A product of his diverse influences, UNDERBITE finds the artist exploring several different delivery styles and flows. The opening track, “Bongo” features a sputtery bassline and a steady beat that marches forward with LEECH as he raps the hook, “What’s up? What’s good? How you been man?” Instantly I’m reminded of the goofy yet technical abilities of Injury Reserve, and later the straightforward, cut-to-the-chase style heard on Tyler, The Creator’s most recent project, Igor. However, in the second song, “Mystery Meat,” LEECH throws away his previous style entirely and comes out with a Brockhampton-esque banger with an extremely clever skit at the beginning, showing that he doesn’t take himself too seriously despite being a skilled MC. The track features a half-rapped half-sung verse from Zoë with 2 dots, reminiscent of a dialogue between the two artists, with LEECH ad-libbing in response to Zoë’s bars. Just when you think the song is over, he comes back with another verse, dragging out his words and providing just the right amount of sloppy to what he spits. 

That’s not to say that all the songs on the project are hard-hitting, though. Some of the best cuts, in my opinion, are the more dancy ones, like “Arp-Disco,” which features an extremely well-produced video created by Matt Zavist. The video shows firsthand that though the production style is different than some of the bangers on the album, we still get the same snarl from LEECH that we came to hear, as well as some chip-tuned vocals and an arp synth/bass combo that knocks the listener out with a one-two punch. Another one of my favorite tracks from the softer side of UNDERBITE is “Lung,” a smooth R&B track containing an amazing arpeggiated synth tone and dreamy sung vocals, clearly displaying LEECH’s versatility as not just a rapper, but a well-versed vocalist overall. 

The album is almost entirely produced by Elda, a 20-year-old producer/engineer who works with Nothing Productions out in Weston, Massachusetts. In Elda, LEECH has found his perfect creative partner. It’s clear they both have a vast wealth of expertise between them, despite their combined age of 40, and this is where LEECH can really start to shine. When an artist has so many influences and proves that they can thrive in any creative environment, it’s important they have a counterpart that can complement their drive and keep up with any new ideas that they bring to the table. We’ve seen it countless times before, with producer/rapper duos like Madlib and Freddie Gibbs, Kenny Segal and Milo, and Pi’erre Bourne and Playboi Carti. Although UNDERBITE’s tracklist may come off as scattered to some, I would counter that the project makes up for its chaotic nature with the sheer creativity shown by all parties involved, be it from the Chicago rap style cut “Stolen Goods,” or the bleaker “Marauder.” 

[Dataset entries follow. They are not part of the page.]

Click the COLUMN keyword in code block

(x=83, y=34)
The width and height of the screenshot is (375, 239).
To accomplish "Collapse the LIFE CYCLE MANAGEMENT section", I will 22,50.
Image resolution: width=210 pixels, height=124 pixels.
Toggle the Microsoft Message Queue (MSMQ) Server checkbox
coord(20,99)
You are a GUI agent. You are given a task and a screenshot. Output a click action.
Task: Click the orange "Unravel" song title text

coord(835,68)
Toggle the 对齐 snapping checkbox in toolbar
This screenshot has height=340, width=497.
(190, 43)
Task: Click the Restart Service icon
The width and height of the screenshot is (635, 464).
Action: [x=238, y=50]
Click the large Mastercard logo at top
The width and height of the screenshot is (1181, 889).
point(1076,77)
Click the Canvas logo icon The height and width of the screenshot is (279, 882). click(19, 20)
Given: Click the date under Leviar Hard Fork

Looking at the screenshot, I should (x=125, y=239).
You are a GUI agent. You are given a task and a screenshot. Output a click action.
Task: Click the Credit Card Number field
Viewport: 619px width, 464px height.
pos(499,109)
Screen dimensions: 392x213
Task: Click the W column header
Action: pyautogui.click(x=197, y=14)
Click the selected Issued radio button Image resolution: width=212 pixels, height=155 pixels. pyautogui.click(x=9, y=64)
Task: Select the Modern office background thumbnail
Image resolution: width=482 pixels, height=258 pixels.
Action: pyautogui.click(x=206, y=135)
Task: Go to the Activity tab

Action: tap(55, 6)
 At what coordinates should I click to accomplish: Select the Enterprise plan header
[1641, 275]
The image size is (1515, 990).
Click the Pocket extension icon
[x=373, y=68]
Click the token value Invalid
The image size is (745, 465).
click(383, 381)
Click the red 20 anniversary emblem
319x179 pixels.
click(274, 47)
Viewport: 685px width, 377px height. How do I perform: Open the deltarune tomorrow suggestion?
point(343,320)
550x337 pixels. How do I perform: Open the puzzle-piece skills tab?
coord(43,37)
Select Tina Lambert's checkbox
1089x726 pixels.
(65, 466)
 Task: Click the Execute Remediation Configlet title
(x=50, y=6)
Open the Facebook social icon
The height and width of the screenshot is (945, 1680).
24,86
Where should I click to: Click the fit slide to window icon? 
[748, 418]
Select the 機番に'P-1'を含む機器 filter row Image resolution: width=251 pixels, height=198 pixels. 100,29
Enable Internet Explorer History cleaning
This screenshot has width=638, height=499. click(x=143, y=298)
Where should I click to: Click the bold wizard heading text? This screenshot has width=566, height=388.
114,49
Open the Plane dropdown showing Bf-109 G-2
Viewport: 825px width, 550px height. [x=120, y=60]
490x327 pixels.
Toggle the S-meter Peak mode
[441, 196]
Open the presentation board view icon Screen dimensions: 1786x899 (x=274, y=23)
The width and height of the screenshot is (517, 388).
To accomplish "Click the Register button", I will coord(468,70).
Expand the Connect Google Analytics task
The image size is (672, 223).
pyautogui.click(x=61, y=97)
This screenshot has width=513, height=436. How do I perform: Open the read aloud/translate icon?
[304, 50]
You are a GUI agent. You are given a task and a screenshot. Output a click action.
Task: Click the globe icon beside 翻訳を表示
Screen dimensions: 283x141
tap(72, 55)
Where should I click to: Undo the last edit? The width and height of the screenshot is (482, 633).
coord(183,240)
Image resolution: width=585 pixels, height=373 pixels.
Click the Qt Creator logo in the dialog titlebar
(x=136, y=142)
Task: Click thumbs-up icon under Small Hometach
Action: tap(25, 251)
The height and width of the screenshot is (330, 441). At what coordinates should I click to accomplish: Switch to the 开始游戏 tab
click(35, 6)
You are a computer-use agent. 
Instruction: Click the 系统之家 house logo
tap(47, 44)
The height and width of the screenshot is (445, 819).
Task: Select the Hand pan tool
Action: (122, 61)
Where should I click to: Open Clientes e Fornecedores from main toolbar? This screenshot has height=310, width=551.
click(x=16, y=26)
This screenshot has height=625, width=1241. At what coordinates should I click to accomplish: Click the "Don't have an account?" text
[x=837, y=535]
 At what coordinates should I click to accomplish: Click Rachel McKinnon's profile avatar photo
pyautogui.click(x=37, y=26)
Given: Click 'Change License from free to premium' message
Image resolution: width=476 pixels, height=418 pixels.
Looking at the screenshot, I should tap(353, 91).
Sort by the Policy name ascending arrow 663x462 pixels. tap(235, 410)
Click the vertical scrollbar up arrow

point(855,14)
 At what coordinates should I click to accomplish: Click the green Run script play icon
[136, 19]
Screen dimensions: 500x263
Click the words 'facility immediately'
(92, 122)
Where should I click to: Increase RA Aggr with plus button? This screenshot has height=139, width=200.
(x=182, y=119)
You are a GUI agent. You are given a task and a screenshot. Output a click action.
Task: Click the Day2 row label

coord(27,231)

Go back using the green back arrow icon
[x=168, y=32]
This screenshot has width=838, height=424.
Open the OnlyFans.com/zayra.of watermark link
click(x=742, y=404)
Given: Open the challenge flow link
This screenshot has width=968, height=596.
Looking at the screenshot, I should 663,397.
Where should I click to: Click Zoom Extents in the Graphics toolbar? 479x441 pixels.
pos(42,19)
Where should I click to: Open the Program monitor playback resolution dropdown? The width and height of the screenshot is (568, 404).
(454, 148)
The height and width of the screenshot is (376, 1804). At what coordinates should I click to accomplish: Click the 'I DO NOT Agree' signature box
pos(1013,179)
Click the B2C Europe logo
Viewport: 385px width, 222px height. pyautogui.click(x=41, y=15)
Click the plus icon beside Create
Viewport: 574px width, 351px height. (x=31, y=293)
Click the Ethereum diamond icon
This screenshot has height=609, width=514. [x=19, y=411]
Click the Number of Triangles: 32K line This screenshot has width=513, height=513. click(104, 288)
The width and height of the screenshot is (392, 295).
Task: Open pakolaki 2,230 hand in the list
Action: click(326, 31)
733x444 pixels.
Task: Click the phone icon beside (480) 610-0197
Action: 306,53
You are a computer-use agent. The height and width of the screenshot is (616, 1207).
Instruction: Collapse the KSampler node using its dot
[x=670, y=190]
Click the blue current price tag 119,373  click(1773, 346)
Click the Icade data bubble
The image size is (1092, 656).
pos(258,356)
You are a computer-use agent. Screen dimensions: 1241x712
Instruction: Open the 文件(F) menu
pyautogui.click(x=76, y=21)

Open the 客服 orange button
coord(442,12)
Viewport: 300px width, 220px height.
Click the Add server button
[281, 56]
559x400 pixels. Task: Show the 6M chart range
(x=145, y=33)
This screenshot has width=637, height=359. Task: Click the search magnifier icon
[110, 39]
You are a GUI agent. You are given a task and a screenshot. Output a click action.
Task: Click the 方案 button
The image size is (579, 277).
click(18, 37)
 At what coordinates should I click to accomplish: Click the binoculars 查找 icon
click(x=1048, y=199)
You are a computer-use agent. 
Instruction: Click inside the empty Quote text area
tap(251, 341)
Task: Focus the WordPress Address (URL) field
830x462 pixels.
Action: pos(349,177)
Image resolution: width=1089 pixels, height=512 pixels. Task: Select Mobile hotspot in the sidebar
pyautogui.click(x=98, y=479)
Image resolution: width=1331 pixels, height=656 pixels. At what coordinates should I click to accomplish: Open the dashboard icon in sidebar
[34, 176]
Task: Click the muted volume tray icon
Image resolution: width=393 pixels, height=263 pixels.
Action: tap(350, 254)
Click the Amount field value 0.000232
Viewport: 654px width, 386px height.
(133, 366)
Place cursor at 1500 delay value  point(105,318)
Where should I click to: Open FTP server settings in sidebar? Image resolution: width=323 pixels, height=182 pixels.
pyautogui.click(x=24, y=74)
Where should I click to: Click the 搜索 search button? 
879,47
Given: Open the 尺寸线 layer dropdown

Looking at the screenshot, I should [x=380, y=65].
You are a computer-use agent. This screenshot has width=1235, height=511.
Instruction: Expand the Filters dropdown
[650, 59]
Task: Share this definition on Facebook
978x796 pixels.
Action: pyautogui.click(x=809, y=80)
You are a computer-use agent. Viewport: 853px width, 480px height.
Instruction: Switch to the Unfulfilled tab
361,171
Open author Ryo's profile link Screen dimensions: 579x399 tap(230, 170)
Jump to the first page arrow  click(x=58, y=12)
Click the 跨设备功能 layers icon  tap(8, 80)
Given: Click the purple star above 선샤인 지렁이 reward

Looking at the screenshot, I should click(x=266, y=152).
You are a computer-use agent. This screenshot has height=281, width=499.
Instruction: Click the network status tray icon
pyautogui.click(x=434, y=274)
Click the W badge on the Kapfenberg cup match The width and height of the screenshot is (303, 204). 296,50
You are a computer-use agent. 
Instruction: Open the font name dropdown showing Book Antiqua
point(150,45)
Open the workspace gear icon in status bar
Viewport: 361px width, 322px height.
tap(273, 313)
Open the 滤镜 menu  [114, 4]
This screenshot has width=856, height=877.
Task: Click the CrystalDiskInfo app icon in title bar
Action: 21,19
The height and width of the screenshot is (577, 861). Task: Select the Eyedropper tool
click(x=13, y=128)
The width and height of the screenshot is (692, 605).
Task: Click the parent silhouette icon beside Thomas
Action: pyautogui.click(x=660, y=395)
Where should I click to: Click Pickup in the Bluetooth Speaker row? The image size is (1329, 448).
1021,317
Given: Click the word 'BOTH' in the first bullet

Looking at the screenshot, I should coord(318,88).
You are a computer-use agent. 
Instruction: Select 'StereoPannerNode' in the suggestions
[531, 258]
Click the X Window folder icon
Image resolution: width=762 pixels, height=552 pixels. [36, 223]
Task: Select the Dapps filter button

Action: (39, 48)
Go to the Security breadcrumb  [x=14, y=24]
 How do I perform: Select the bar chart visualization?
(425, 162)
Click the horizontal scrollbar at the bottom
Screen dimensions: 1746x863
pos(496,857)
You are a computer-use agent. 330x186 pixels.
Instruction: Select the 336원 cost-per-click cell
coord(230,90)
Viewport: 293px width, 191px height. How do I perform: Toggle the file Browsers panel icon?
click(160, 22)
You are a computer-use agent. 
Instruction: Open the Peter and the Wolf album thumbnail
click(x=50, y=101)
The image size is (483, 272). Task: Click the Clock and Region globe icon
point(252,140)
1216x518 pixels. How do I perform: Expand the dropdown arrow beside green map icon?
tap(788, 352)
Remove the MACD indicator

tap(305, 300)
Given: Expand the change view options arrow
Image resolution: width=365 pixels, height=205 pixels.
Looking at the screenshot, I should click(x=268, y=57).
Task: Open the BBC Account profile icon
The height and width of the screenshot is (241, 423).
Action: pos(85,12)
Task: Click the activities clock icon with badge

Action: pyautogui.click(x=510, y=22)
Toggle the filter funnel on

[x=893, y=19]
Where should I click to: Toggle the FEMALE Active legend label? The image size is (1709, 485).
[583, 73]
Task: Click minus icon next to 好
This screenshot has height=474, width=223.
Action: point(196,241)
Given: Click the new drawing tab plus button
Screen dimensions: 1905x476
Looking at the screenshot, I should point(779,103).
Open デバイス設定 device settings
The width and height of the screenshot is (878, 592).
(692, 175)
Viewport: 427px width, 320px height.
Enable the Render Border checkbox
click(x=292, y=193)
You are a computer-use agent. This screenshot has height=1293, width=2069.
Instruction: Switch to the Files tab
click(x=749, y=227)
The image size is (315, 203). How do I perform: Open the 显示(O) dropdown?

On UNDERBITE, LEECH has clearly found his wheelhouse. With Elda’s executive production and features from local artists Zoë with 2 Dots and Edward Glen, not to mention Little Rock, Arkansas’s Banzai Florist, the end product is a well-rounded record with something for everyone, be it smooth pop vocals or sharply delivered hooks. After hearing this, I can’t wait to see the next steps LEECH takes in his budding career.